(Stored dataset items)
== Segment start ==
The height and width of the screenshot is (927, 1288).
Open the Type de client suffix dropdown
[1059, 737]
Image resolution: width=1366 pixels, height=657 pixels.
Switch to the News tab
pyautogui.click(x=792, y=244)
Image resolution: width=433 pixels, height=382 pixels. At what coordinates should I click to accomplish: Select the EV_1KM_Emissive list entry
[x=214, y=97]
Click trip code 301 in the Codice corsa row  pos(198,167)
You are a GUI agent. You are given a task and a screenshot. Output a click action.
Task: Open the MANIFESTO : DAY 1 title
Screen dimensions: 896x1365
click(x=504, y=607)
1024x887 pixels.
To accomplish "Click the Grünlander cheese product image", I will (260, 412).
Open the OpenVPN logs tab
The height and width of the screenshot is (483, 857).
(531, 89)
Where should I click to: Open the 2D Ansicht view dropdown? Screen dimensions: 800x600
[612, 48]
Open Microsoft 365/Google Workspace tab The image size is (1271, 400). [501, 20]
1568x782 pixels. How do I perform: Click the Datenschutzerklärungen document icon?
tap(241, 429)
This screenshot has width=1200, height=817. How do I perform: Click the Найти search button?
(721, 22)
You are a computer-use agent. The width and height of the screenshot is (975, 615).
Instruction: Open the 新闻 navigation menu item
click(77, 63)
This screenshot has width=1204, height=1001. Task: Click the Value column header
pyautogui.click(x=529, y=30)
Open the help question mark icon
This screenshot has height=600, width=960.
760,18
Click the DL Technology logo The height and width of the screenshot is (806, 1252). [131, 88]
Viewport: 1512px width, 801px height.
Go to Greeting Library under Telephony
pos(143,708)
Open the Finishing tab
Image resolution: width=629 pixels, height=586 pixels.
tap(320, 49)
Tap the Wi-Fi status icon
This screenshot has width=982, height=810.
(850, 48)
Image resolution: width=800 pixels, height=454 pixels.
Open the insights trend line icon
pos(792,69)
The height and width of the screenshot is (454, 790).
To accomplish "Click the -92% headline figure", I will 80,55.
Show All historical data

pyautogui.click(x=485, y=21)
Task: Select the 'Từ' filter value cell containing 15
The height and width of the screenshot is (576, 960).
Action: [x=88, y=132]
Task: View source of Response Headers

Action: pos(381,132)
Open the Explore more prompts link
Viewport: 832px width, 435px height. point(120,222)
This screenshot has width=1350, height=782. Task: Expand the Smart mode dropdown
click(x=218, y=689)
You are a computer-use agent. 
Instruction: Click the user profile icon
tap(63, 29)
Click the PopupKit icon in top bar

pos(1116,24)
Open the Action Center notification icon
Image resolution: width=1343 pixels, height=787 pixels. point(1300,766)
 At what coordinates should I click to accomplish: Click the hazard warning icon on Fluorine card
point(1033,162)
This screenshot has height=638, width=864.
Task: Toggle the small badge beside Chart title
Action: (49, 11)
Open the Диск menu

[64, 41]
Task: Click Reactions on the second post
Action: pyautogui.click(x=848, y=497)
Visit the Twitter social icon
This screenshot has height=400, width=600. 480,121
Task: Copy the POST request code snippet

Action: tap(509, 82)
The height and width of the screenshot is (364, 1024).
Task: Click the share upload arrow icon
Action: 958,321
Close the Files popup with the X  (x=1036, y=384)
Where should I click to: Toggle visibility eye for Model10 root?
== Segment end ==
◆ What the task asks ◆
Transcribe the entries exactly, and make each line match the original.

◆ Response to this task ◆
The height and width of the screenshot is (927, 1288).
Open the Type de client suffix dropdown
[1059, 737]
Image resolution: width=1366 pixels, height=657 pixels.
Switch to the News tab
pyautogui.click(x=792, y=244)
Image resolution: width=433 pixels, height=382 pixels. At what coordinates should I click to accomplish: Select the EV_1KM_Emissive list entry
[x=214, y=97]
Click trip code 301 in the Codice corsa row  pos(198,167)
You are a GUI agent. You are given a task and a screenshot. Output a click action.
Task: Open the MANIFESTO : DAY 1 title
Screen dimensions: 896x1365
click(x=504, y=607)
1024x887 pixels.
To accomplish "Click the Grünlander cheese product image", I will (260, 412).
Open the OpenVPN logs tab
The height and width of the screenshot is (483, 857).
(531, 89)
Where should I click to: Open the 2D Ansicht view dropdown? Screen dimensions: 800x600
[612, 48]
Open Microsoft 365/Google Workspace tab The image size is (1271, 400). [501, 20]
1568x782 pixels. How do I perform: Click the Datenschutzerklärungen document icon?
tap(241, 429)
This screenshot has width=1200, height=817. How do I perform: Click the Найти search button?
(721, 22)
You are a computer-use agent. The width and height of the screenshot is (975, 615).
Instruction: Open the 新闻 navigation menu item
click(77, 63)
This screenshot has width=1204, height=1001. Task: Click the Value column header
pyautogui.click(x=529, y=30)
Open the help question mark icon
This screenshot has height=600, width=960.
760,18
Click the DL Technology logo The height and width of the screenshot is (806, 1252). [131, 88]
Viewport: 1512px width, 801px height.
Go to Greeting Library under Telephony
pos(143,708)
Open the Finishing tab
Image resolution: width=629 pixels, height=586 pixels.
tap(320, 49)
Tap the Wi-Fi status icon
This screenshot has width=982, height=810.
(850, 48)
Image resolution: width=800 pixels, height=454 pixels.
Open the insights trend line icon
pos(792,69)
The height and width of the screenshot is (454, 790).
To accomplish "Click the -92% headline figure", I will 80,55.
Show All historical data

pyautogui.click(x=485, y=21)
Task: Select the 'Từ' filter value cell containing 15
The height and width of the screenshot is (576, 960).
Action: [x=88, y=132]
Task: View source of Response Headers

Action: pos(381,132)
Open the Explore more prompts link
Viewport: 832px width, 435px height. point(120,222)
This screenshot has width=1350, height=782. Task: Expand the Smart mode dropdown
click(x=218, y=689)
You are a computer-use agent. 
Instruction: Click the user profile icon
tap(63, 29)
Click the PopupKit icon in top bar

pos(1116,24)
Open the Action Center notification icon
Image resolution: width=1343 pixels, height=787 pixels. point(1300,766)
 At what coordinates should I click to accomplish: Click the hazard warning icon on Fluorine card
point(1033,162)
This screenshot has height=638, width=864.
Task: Toggle the small badge beside Chart title
Action: (49, 11)
Open the Диск menu

[64, 41]
Task: Click Reactions on the second post
Action: pyautogui.click(x=848, y=497)
Visit the Twitter social icon
This screenshot has height=400, width=600. 480,121
Task: Copy the POST request code snippet

Action: tap(509, 82)
The height and width of the screenshot is (364, 1024).
Task: Click the share upload arrow icon
Action: 958,321
Close the Files popup with the X  (x=1036, y=384)
Where should I click to: Toggle visibility eye for Model10 root?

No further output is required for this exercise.